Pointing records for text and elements
-------
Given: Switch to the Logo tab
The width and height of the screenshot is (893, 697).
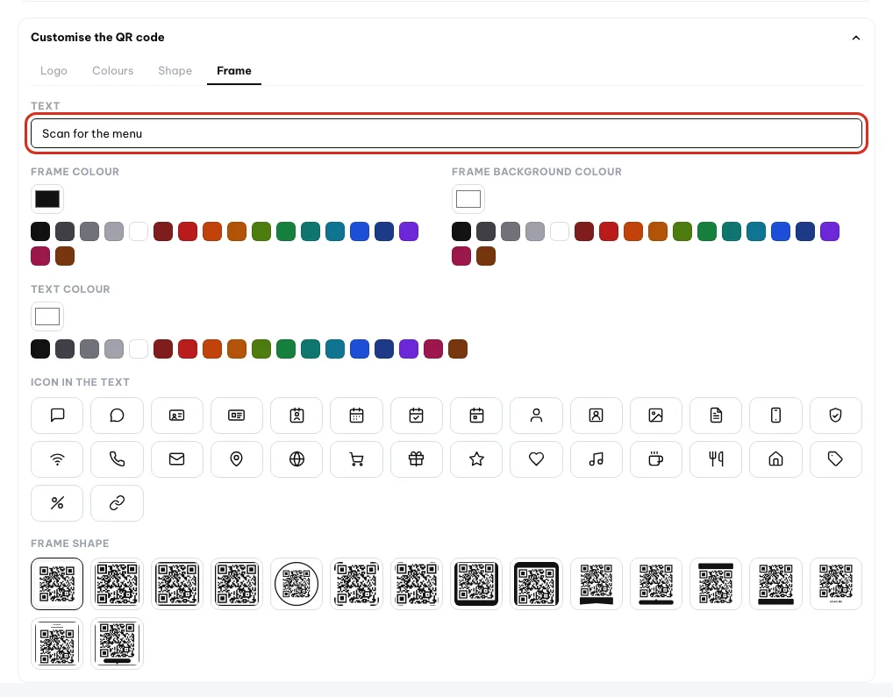Looking at the screenshot, I should click(54, 70).
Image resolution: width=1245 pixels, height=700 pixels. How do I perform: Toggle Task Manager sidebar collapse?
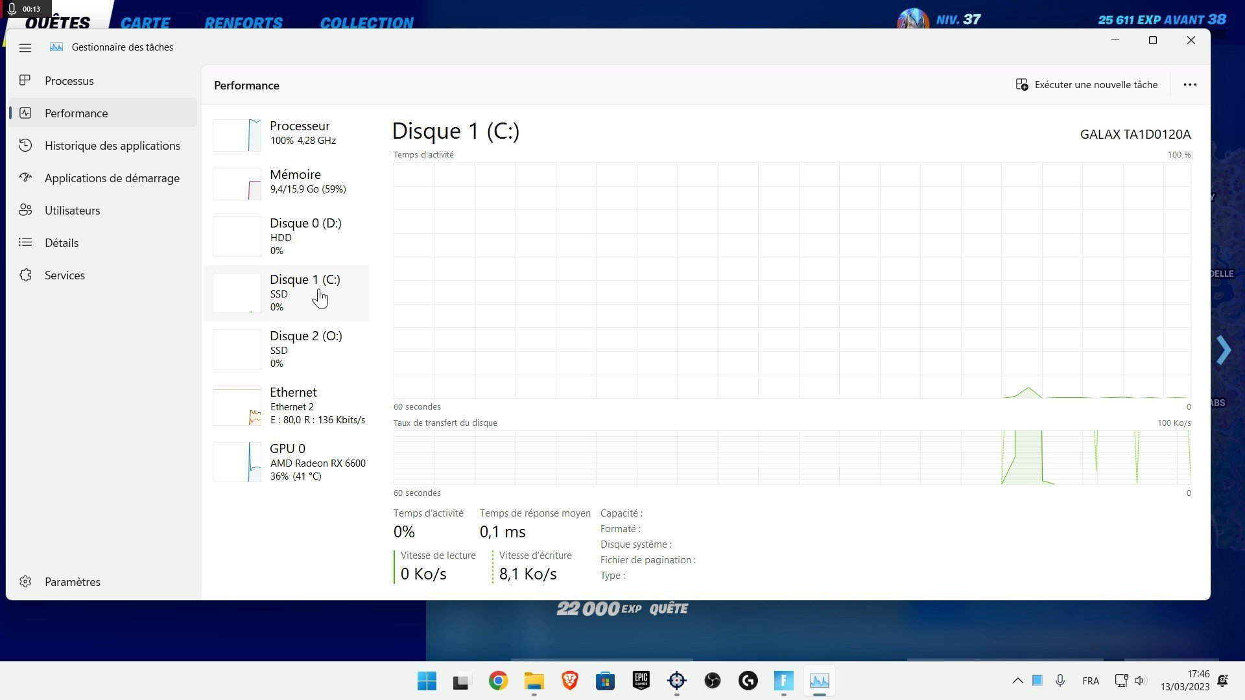coord(26,47)
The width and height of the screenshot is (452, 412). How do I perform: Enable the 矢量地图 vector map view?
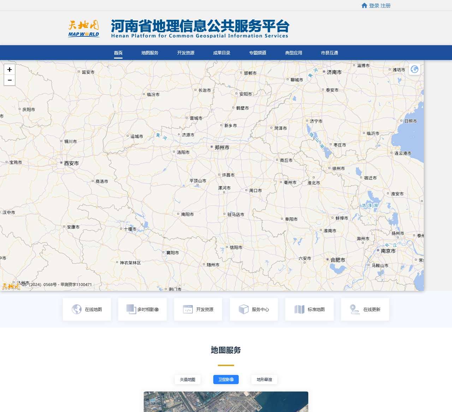point(188,380)
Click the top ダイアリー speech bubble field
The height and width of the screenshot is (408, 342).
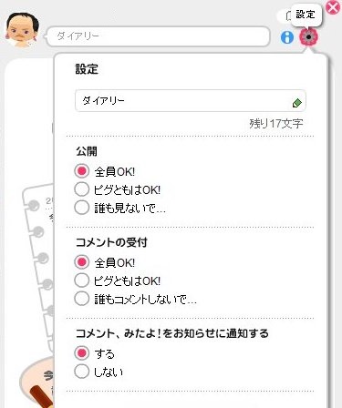tap(158, 36)
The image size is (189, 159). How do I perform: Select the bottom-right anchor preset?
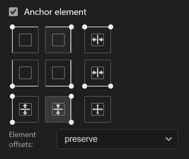click(x=58, y=73)

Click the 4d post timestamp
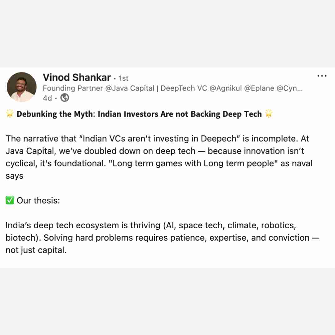pyautogui.click(x=47, y=98)
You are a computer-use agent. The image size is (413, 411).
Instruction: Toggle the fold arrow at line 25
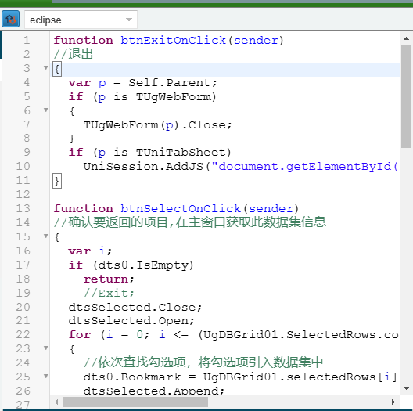[x=46, y=377]
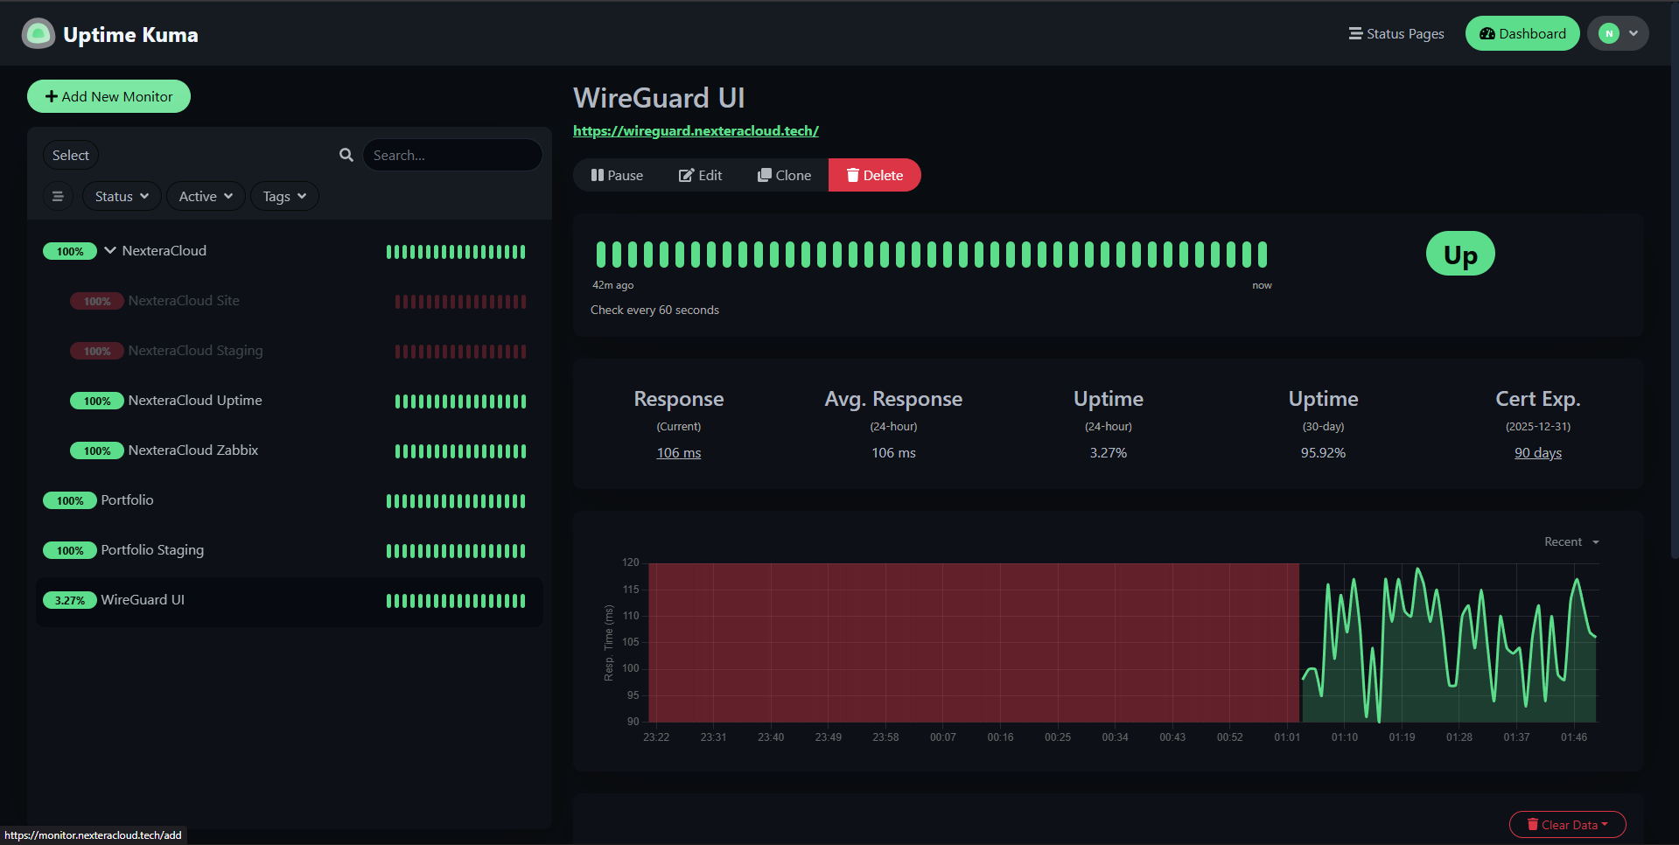The width and height of the screenshot is (1679, 845).
Task: Open the Edit pencil icon for WireGuard UI
Action: pos(688,175)
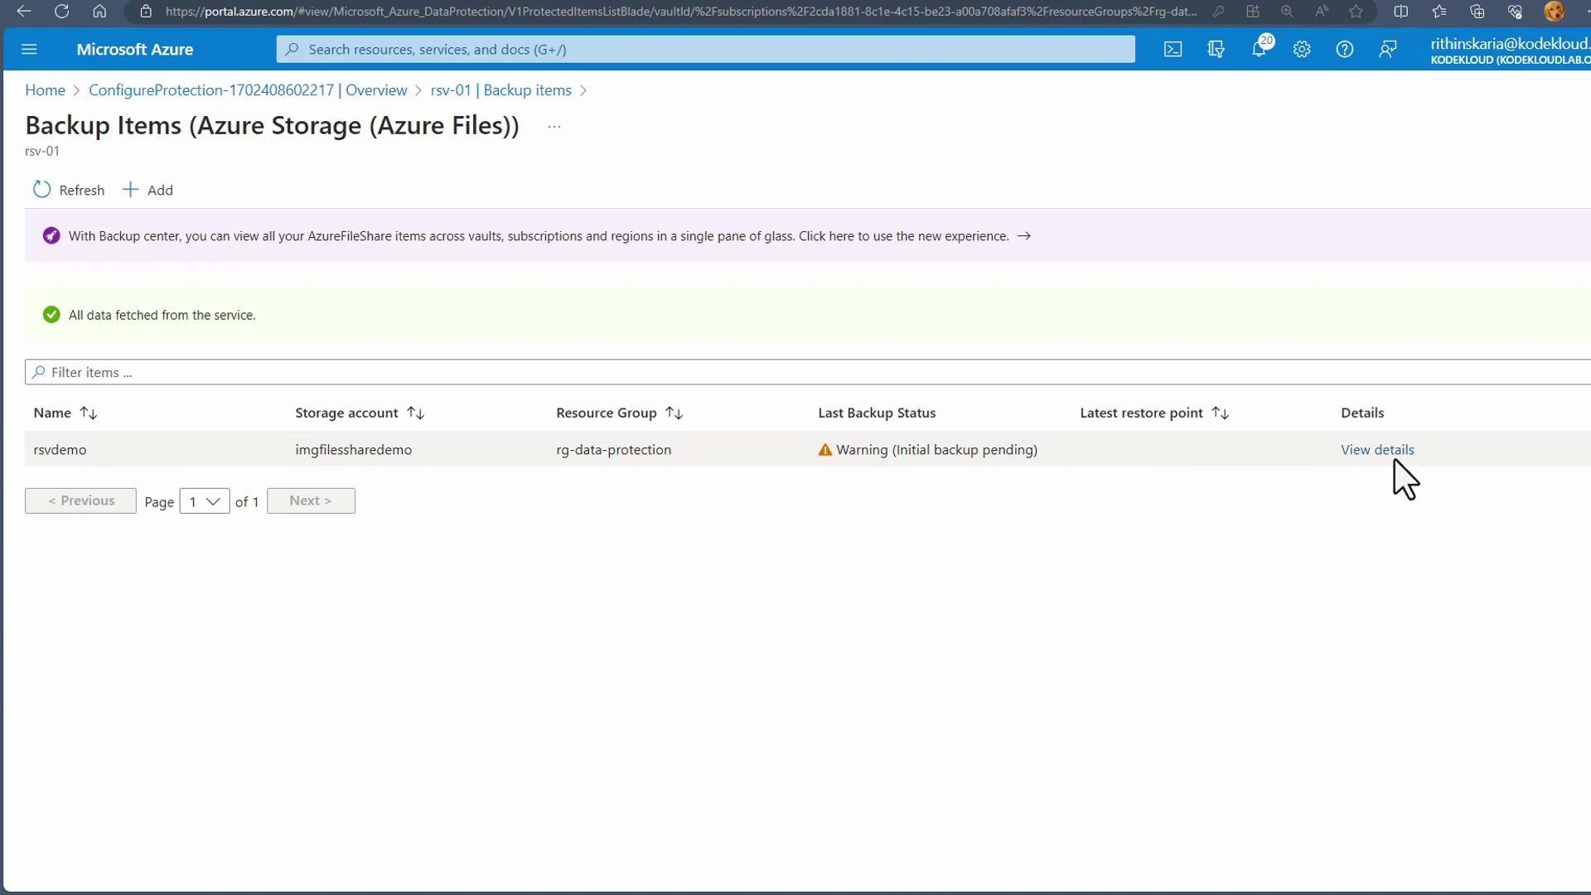The image size is (1591, 895).
Task: Sort by Resource Group column
Action: click(x=675, y=413)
-------
*Given task*
Can you rewrite the stretch from the line containing "Image resolution: width=1245" through the end of the records, swapping "sidebar" for "side panel" and leaving everything else the same? Leave the pictures out.

*Exercise result*
Image resolution: width=1245 pixels, height=700 pixels. How do I perform: Toggle Task Manager side panel collapse?
coord(26,47)
The width and height of the screenshot is (452, 412). How do I perform: Enable the 矢量地图 vector map view?
point(188,380)
Click the top ダイアリー speech bubble field
The height and width of the screenshot is (408, 342).
tap(158, 36)
The image size is (189, 159). How do I perform: Select the bottom-right anchor preset?
click(x=58, y=73)

Click the 4d post timestamp
pyautogui.click(x=47, y=98)
You are a computer-use agent. The image size is (413, 411).
Instruction: Toggle the fold arrow at line 25
[x=46, y=377]
The width and height of the screenshot is (1679, 845).
Task: Open the Edit pencil icon for WireGuard UI
Action: pos(688,175)
The image size is (1591, 895).
Task: Sort by Resource Group column
Action: click(x=675, y=413)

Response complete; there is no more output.